L’idea di questa strategia mix and match non è affatto nuova, testata già contro HIV. La decisione di “mischiare” le dosi da parte dell’Italia segue quella di altre nazioni come Germania, Spagna, Francia, Danimarca, Norvegia e Canada. Decisone però non basata su solidi dati poiché è solo da poco tempo che si è iniziato a testare tale approccio.
Ad oggi gli studi più approfonditi che hanno indagato la strategia mix and match sono 3. In tutti, l’utilizzo di una prima dose AstraZeneca seguita da una dose Pfizer ha prodotto una robusta risposta immunitaria. Due di questi hanno inoltre registrato un risposta paragonabile a quella ottenuta con due dosi di Pfizer-BioNTech.
In particolare in uno studio realizzato in Germania il mix and match ha prodotto un livello di anticorpi neutralizzanti superiore di 10 volte a quello riscontrabile con il ciclo classico di AstraZeneca. Un dato che potrebbe tradursi in migliore protezione. Lo stesso studio, pare, abbia anche mostrato come l’approccio misto abbia portato a minori effetti collaterali.
Ciò non significa, però, che non ci siano incognite. Nelle prossime settimane sono attesi molti più dati di quelli ottenuti sino ad oggi. Diversi gruppi sono infatti al lavoro per trovare il giusto mix, perché non basta somministrare due dosi differenti.
Un’incognita è il fattore tempo.

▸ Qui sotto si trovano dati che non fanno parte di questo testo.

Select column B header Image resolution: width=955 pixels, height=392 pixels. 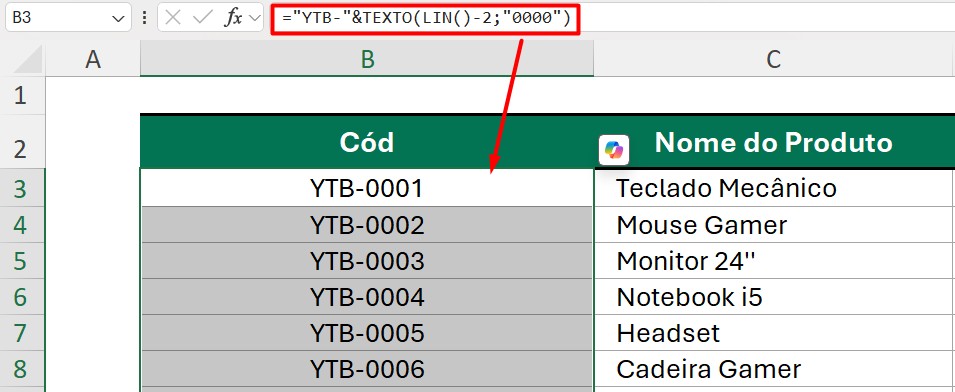pyautogui.click(x=367, y=59)
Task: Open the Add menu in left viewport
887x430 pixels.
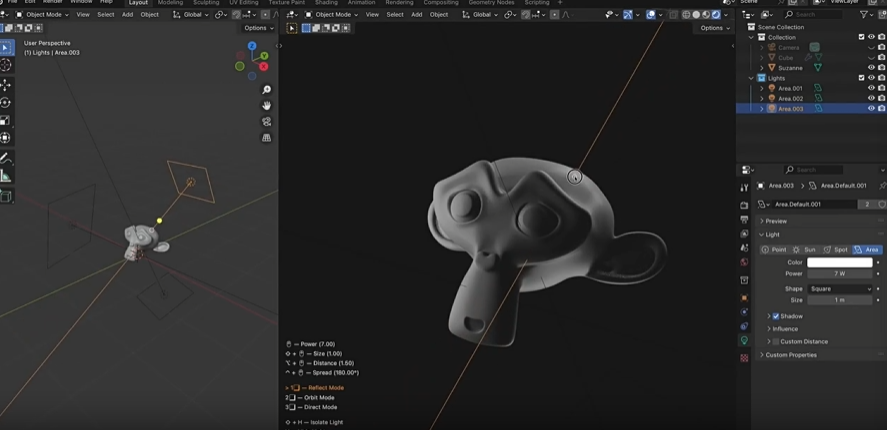Action: (x=127, y=15)
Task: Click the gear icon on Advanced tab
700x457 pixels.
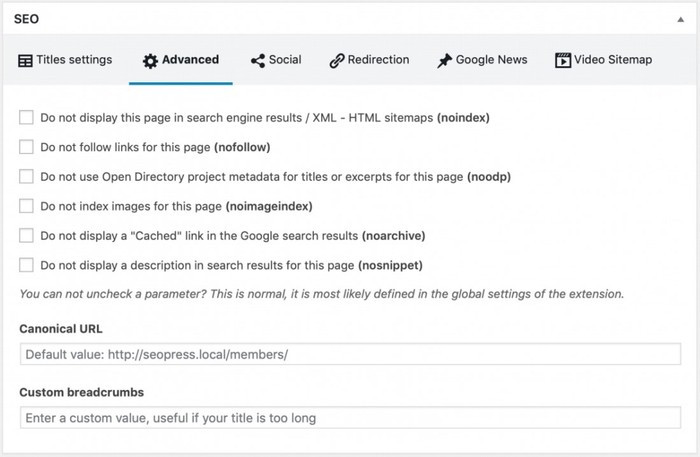Action: [150, 61]
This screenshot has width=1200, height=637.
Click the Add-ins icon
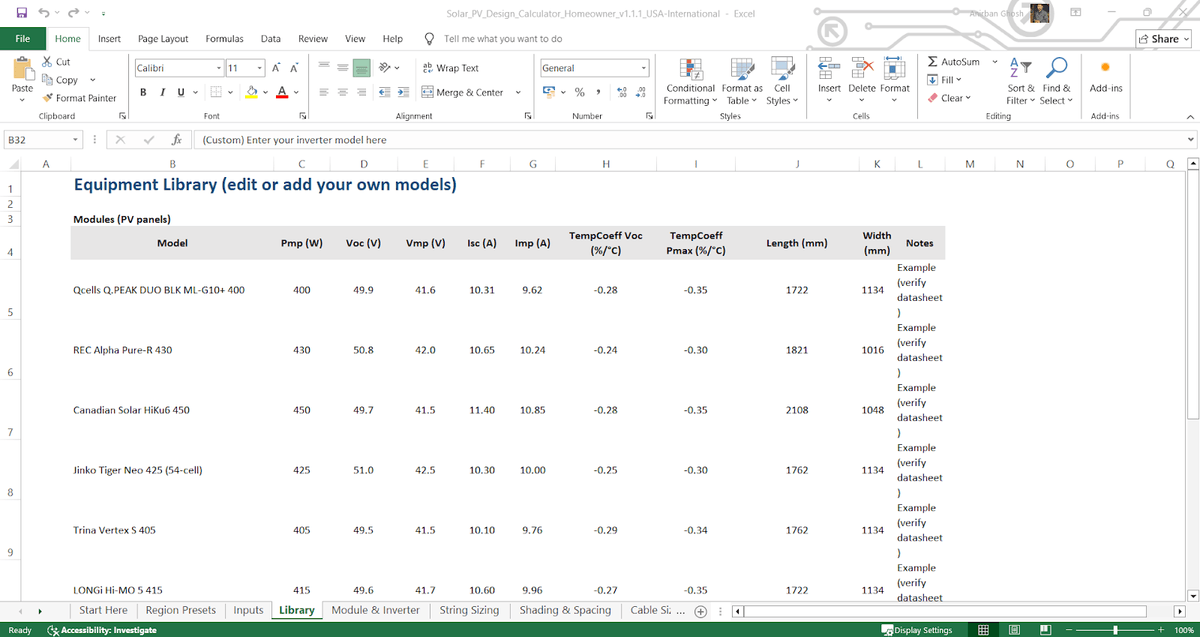[1105, 68]
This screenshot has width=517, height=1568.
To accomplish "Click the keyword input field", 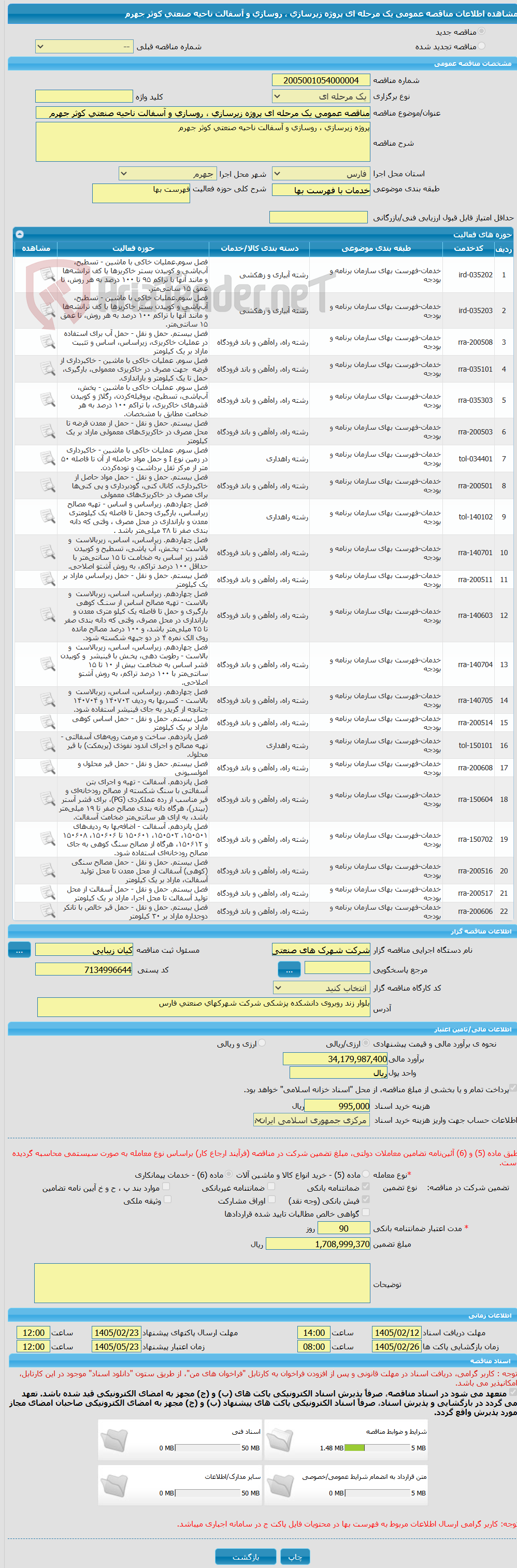I will pyautogui.click(x=84, y=96).
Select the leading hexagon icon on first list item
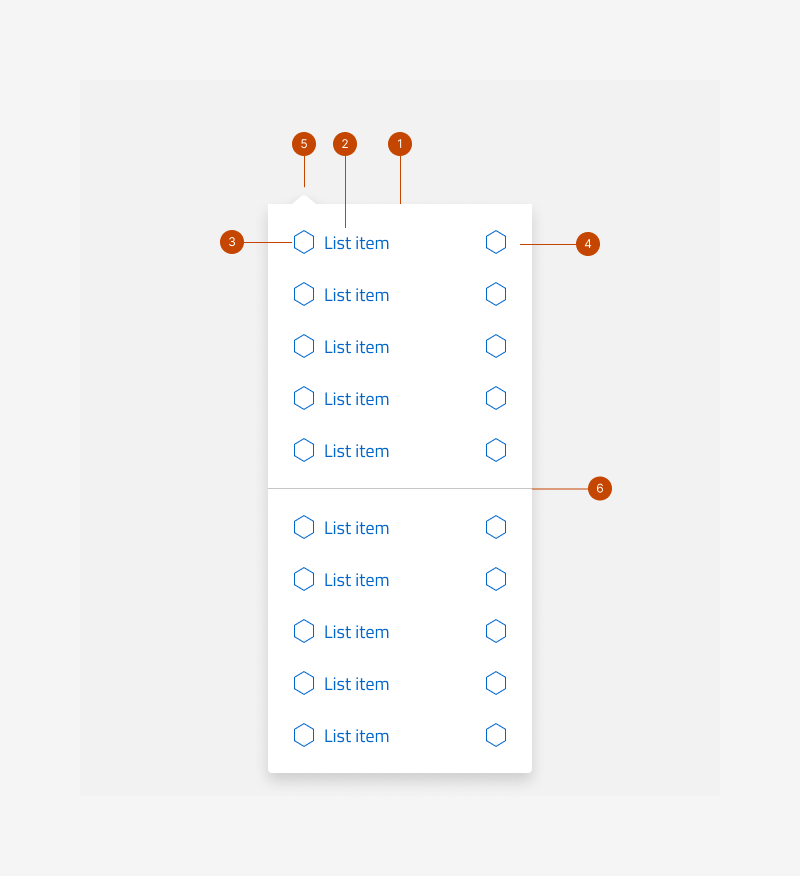 (x=304, y=242)
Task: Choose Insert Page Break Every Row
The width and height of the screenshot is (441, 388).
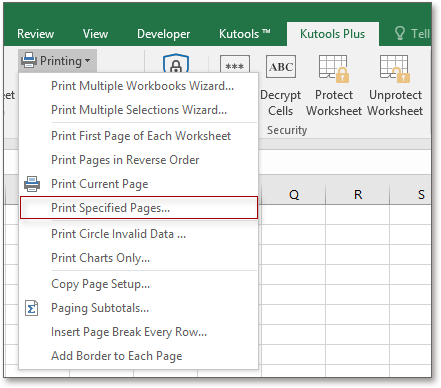Action: [x=139, y=332]
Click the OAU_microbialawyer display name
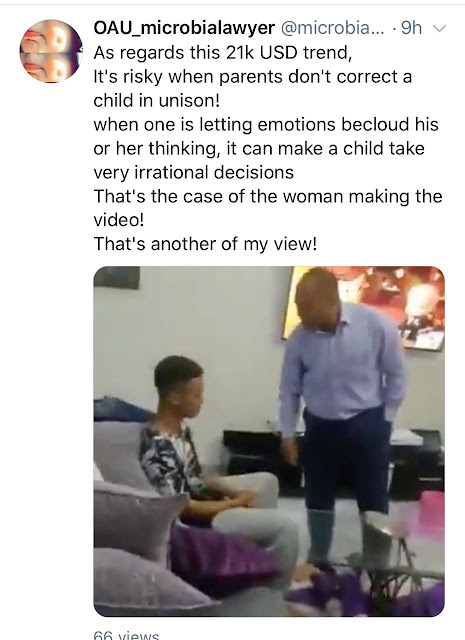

Un recente studio su The Lancet (non è topolino) ha mostrato come indipendentemente dall’ordine di somministrazione, se la distanza tra prima e seconda dose è di sole 4 settimane, il rischio di effetti collaterali è significativamente maggiore di chi riceve le due dosi dello stesso prodotto.
La strada è ancora lunga e le incognite non mancano. Solo i dati accumulati nel tempo potranno dirci se si tratta di una strategia vincente. Mai come oggi bisogna affidarsi alla scienza, mantenere una comunicazione pacata e non alimentare lo scetticismo.